Nafion® tubes have been used for breath analysis applications (such as capnography), which, as discussed above, require an essentially liquid-free sampled gas. Nafion® tubes include, an inner tube coaxially fitted within the lumen of an outer tube. The inner tube, which is fabricated from a perfluorinated polymer, has a predetermined small internal diameter consistent with breath-by-breath response times. The Nafion® plastic employed exhibits high permeability to moisture (water vapor) but does not readily pass other respiratory gases, such as oxygen and carbon dioxide.
When used in breath analysis, Nafion® is a part of the patient's airway and breath sampling system and thus cannot be transferred from one patient to another and cannot even be re-used for the same patient. This disposable nature of Nafion® increases the cost factor. The cost becomes even more significant in applications that require relatively long Nafion® tubes.
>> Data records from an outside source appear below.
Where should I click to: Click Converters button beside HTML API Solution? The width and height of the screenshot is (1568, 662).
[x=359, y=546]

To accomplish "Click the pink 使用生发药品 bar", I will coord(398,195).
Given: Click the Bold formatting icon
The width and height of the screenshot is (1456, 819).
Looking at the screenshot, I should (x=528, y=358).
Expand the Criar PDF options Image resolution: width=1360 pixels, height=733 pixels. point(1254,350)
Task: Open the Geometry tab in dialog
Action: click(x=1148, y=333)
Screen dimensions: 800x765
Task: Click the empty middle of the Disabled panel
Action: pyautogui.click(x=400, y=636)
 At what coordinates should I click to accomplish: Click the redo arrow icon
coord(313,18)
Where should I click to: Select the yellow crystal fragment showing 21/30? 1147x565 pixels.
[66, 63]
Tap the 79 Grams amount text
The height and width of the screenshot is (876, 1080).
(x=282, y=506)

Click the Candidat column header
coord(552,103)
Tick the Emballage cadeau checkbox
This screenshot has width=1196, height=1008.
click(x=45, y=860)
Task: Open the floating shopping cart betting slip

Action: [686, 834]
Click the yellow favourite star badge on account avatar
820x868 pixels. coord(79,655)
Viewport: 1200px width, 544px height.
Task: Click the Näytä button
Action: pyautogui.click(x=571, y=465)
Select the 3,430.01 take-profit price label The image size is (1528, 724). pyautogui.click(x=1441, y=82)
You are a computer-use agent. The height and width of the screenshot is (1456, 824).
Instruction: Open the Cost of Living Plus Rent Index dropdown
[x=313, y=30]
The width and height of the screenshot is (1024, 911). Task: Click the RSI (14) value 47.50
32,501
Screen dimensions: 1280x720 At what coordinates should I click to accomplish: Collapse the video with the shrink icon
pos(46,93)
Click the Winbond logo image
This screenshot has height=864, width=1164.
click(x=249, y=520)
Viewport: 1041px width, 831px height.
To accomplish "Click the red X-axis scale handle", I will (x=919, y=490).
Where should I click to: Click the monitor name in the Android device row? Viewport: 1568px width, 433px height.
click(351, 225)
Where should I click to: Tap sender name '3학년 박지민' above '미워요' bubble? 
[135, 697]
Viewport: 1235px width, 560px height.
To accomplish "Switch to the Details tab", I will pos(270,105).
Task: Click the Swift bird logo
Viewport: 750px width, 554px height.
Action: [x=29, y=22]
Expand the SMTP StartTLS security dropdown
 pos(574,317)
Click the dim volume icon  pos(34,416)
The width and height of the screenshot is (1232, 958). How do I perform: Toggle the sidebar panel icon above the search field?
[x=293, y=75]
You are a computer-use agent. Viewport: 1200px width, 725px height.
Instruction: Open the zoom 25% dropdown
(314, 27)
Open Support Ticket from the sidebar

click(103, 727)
For example, when sampling at 150 ml (milliliter)/minute (which is a common flow in capnography, for example), 6 inches of Nafion® are required. This length of Nafion® may cost at least an order of magnitude more than the whole tubing system (such as a breath sampling system).
Because the Nafion® tubing in many applications has very thin walls (typically 0.002-0.003 inch), water permeates through it quickly. The thin walls, however, also dictate a use of secondary structural supports to prevent collapse of the walls. These structural supports complicate the manufacture of the product and also reduce the water permeation.
The Nafion® tubing is fabricated by a process known as blown-film extrusion. This process involves the following steps, which are akin to making trash bags, a material that has walls that are also far too thin to support their own weight. Typical trash bags have a wall thickness of 0.002 or 0.003 inch (hefty trash bags may be a bit thicker). A typical Nafion® medical gas “line” tube is typically 0.0025 inch in wall thickness. And just as a trashcan holds the trash bag open, a mesh insert or an outer sleeve should be used to hold the tubing open from the inside or from the outside, respectively. The mesh may be sufficiently coarsely woven so that it allows circulation of gases to the surface of the tubing; however, as mentioned above, the presence of the mesh insert inside or outside the tube may interfere with the efficiency of the pervaporation process, typically reducing the water pervaporation efficiency by over 50%. Another disadvantage of the Nafion® is the chemically aggressive nature of the raw materials used for its preparation and the difficulty in the processing of these materials. For example, special extrusion means are required in order to allow processing of the Nafion®. Further, integrating Nafion® into tubing systems (such as breath sampling systems) is complicated and require special means.
There is thus a need for membranes and other substrates exhibiting water pervaporation properties, which are effective, easy to handle and manufacture and cost efficient.